** Opening Data block **

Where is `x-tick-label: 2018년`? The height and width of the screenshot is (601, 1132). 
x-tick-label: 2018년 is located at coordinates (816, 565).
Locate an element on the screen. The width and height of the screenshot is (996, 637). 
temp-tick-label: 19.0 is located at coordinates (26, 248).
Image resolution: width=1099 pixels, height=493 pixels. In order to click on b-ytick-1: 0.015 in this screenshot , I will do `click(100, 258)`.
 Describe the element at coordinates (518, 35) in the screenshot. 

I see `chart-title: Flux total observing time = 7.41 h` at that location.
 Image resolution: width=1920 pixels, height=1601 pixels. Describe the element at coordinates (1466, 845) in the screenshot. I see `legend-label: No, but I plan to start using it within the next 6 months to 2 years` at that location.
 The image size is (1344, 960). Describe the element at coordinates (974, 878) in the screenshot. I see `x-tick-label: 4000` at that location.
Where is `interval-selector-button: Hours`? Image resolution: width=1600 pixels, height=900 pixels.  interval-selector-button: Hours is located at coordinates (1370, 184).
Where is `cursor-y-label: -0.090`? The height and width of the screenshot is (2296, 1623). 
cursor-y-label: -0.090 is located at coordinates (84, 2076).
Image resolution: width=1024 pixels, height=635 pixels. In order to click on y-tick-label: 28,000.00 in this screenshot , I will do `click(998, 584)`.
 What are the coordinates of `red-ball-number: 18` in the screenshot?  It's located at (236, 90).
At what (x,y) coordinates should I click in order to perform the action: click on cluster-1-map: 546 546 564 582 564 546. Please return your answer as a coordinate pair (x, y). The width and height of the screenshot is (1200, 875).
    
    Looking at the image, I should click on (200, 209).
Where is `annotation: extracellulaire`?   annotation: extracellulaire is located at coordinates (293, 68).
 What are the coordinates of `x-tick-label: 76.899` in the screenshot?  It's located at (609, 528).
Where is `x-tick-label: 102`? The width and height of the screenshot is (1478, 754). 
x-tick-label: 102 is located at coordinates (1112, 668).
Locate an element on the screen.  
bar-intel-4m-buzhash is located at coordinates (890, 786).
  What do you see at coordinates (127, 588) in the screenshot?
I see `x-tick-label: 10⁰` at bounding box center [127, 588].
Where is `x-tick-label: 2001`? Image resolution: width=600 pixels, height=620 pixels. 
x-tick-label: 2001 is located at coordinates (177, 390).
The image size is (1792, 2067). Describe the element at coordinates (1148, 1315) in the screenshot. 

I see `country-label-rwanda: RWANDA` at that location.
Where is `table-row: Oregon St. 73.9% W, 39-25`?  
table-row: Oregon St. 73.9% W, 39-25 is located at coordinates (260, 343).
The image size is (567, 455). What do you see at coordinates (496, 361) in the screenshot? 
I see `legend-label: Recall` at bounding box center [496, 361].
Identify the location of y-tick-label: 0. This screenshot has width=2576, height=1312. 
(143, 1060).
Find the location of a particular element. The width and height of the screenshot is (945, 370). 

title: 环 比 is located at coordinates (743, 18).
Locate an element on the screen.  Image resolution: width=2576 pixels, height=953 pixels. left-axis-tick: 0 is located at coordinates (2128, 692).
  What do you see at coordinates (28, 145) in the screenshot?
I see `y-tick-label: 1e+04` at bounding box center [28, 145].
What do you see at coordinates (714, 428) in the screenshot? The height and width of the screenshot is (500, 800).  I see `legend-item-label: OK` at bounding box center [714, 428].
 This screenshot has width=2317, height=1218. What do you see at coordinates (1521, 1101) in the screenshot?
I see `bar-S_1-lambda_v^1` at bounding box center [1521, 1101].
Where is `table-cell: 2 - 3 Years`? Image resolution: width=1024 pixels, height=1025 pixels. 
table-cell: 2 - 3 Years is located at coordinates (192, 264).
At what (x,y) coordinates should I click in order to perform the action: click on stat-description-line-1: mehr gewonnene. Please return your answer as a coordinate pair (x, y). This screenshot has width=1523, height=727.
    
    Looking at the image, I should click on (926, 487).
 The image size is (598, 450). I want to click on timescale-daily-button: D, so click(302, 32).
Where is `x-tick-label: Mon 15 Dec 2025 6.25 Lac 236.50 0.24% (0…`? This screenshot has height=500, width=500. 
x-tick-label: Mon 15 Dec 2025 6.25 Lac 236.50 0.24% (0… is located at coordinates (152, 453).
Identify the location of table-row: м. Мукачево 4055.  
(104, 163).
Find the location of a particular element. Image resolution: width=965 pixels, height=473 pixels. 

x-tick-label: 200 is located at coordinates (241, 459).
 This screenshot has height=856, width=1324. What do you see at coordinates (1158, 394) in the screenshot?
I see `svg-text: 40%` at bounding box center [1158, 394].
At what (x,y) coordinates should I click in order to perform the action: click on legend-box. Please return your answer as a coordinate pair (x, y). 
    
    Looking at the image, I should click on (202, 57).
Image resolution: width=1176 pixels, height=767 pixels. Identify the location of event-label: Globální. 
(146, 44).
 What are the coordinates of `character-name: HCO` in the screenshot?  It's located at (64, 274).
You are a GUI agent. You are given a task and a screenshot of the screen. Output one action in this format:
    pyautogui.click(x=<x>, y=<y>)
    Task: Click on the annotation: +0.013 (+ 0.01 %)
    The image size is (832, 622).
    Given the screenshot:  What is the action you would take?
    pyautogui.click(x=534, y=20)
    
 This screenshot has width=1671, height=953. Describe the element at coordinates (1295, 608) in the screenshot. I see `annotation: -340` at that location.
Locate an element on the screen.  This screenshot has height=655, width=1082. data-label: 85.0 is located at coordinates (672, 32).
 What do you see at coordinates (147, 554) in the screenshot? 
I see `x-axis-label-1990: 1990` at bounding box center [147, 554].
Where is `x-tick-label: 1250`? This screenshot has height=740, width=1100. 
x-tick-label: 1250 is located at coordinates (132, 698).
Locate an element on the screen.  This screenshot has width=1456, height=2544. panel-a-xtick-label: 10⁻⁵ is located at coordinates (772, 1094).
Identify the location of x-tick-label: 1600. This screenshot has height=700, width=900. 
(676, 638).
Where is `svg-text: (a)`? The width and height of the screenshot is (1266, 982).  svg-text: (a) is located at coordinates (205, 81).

** Closing Data block **

Rewrite the records above as a numbered list, leaving out blank lines.

1. Where is `x-tick-label: 2018년`? The height and width of the screenshot is (601, 1132). 
2. x-tick-label: 2018년 is located at coordinates (816, 565).
3. Locate an element on the screen. The width and height of the screenshot is (996, 637). 
4. temp-tick-label: 19.0 is located at coordinates (26, 248).
5. Image resolution: width=1099 pixels, height=493 pixels. In order to click on b-ytick-1: 0.015 in this screenshot , I will do `click(100, 258)`.
6.  Describe the element at coordinates (518, 35) in the screenshot. 
7. I see `chart-title: Flux total observing time = 7.41 h` at that location.
8.  Image resolution: width=1920 pixels, height=1601 pixels. Describe the element at coordinates (1466, 845) in the screenshot. I see `legend-label: No, but I plan to start using it within the next 6 months to 2 years` at that location.
9.  The image size is (1344, 960). Describe the element at coordinates (974, 878) in the screenshot. I see `x-tick-label: 4000` at that location.
10. Where is `interval-selector-button: Hours`? Image resolution: width=1600 pixels, height=900 pixels.  interval-selector-button: Hours is located at coordinates (1370, 184).
11. Where is `cursor-y-label: -0.090`? The height and width of the screenshot is (2296, 1623). 
12. cursor-y-label: -0.090 is located at coordinates (84, 2076).
13. Image resolution: width=1024 pixels, height=635 pixels. In order to click on y-tick-label: 28,000.00 in this screenshot , I will do `click(998, 584)`.
14.  What are the coordinates of `red-ball-number: 18` in the screenshot?  It's located at (236, 90).
15. At what (x,y) coordinates should I click in order to perform the action: click on cluster-1-map: 546 546 564 582 564 546. Please return your answer as a coordinate pair (x, y). The width and height of the screenshot is (1200, 875).
16.     Looking at the image, I should click on (200, 209).
17. Where is `annotation: extracellulaire`?   annotation: extracellulaire is located at coordinates (293, 68).
18.  What are the coordinates of `x-tick-label: 76.899` in the screenshot?  It's located at (609, 528).
19. Where is `x-tick-label: 102`? The width and height of the screenshot is (1478, 754). 
20. x-tick-label: 102 is located at coordinates (1112, 668).
21. Locate an element on the screen.  
22. bar-intel-4m-buzhash is located at coordinates (890, 786).
23.   What do you see at coordinates (127, 588) in the screenshot?
24. I see `x-tick-label: 10⁰` at bounding box center [127, 588].
25. Where is `x-tick-label: 2001`? Image resolution: width=600 pixels, height=620 pixels. 
26. x-tick-label: 2001 is located at coordinates (177, 390).
27. The image size is (1792, 2067). Describe the element at coordinates (1148, 1315) in the screenshot. 
28. I see `country-label-rwanda: RWANDA` at that location.
29. Where is `table-row: Oregon St. 73.9% W, 39-25`?  
30. table-row: Oregon St. 73.9% W, 39-25 is located at coordinates (260, 343).
31. The image size is (567, 455). What do you see at coordinates (496, 361) in the screenshot? 
32. I see `legend-label: Recall` at bounding box center [496, 361].
33. Identify the location of y-tick-label: 0. This screenshot has width=2576, height=1312. 
34. (143, 1060).
35. Find the location of a particular element. The width and height of the screenshot is (945, 370). 
36. title: 环 比 is located at coordinates (743, 18).
37. Locate an element on the screen.  Image resolution: width=2576 pixels, height=953 pixels. left-axis-tick: 0 is located at coordinates (2128, 692).
38.   What do you see at coordinates (28, 145) in the screenshot?
39. I see `y-tick-label: 1e+04` at bounding box center [28, 145].
40. What do you see at coordinates (714, 428) in the screenshot? The height and width of the screenshot is (500, 800).  I see `legend-item-label: OK` at bounding box center [714, 428].
41.  This screenshot has width=2317, height=1218. What do you see at coordinates (1521, 1101) in the screenshot?
42. I see `bar-S_1-lambda_v^1` at bounding box center [1521, 1101].
43. Where is `table-cell: 2 - 3 Years`? Image resolution: width=1024 pixels, height=1025 pixels. 
44. table-cell: 2 - 3 Years is located at coordinates (192, 264).
45. At what (x,y) coordinates should I click in order to perform the action: click on stat-description-line-1: mehr gewonnene. Please return your answer as a coordinate pair (x, y). This screenshot has width=1523, height=727.
46.     Looking at the image, I should click on (926, 487).
47.  The image size is (598, 450). I want to click on timescale-daily-button: D, so click(302, 32).
48. Where is `x-tick-label: Mon 15 Dec 2025 6.25 Lac 236.50 0.24% (0…`? This screenshot has height=500, width=500. 
49. x-tick-label: Mon 15 Dec 2025 6.25 Lac 236.50 0.24% (0… is located at coordinates (152, 453).
50. Identify the location of table-row: м. Мукачево 4055.  
51. (104, 163).
52. Find the location of a particular element. Image resolution: width=965 pixels, height=473 pixels. 
53. x-tick-label: 200 is located at coordinates (241, 459).
54.  This screenshot has height=856, width=1324. What do you see at coordinates (1158, 394) in the screenshot?
55. I see `svg-text: 40%` at bounding box center [1158, 394].
56. At what (x,y) coordinates should I click in order to perform the action: click on legend-box. Please return your answer as a coordinate pair (x, y). 
57.     Looking at the image, I should click on (202, 57).
58. Image resolution: width=1176 pixels, height=767 pixels. Identify the location of event-label: Globální. 
59. (146, 44).
60.  What are the coordinates of `character-name: HCO` in the screenshot?  It's located at (64, 274).
61. You are a GUI agent. You are given a task and a screenshot of the screen. Output one action in this format:
62.     pyautogui.click(x=<x>, y=<y>)
63.     Task: Click on the annotation: +0.013 (+ 0.01 %)
64.     The image size is (832, 622).
65.     Given the screenshot:  What is the action you would take?
66.     pyautogui.click(x=534, y=20)
67.  This screenshot has width=1671, height=953. Describe the element at coordinates (1295, 608) in the screenshot. I see `annotation: -340` at that location.
68. Locate an element on the screen.  This screenshot has height=655, width=1082. data-label: 85.0 is located at coordinates (672, 32).
69.  What do you see at coordinates (147, 554) in the screenshot? 
70. I see `x-axis-label-1990: 1990` at bounding box center [147, 554].
71. Where is `x-tick-label: 1250`? This screenshot has height=740, width=1100. 
72. x-tick-label: 1250 is located at coordinates (132, 698).
73. Locate an element on the screen.  This screenshot has width=1456, height=2544. panel-a-xtick-label: 10⁻⁵ is located at coordinates (772, 1094).
74. Identify the location of x-tick-label: 1600. This screenshot has height=700, width=900. 
75. (676, 638).
76. Where is `svg-text: (a)`? The width and height of the screenshot is (1266, 982).  svg-text: (a) is located at coordinates (205, 81).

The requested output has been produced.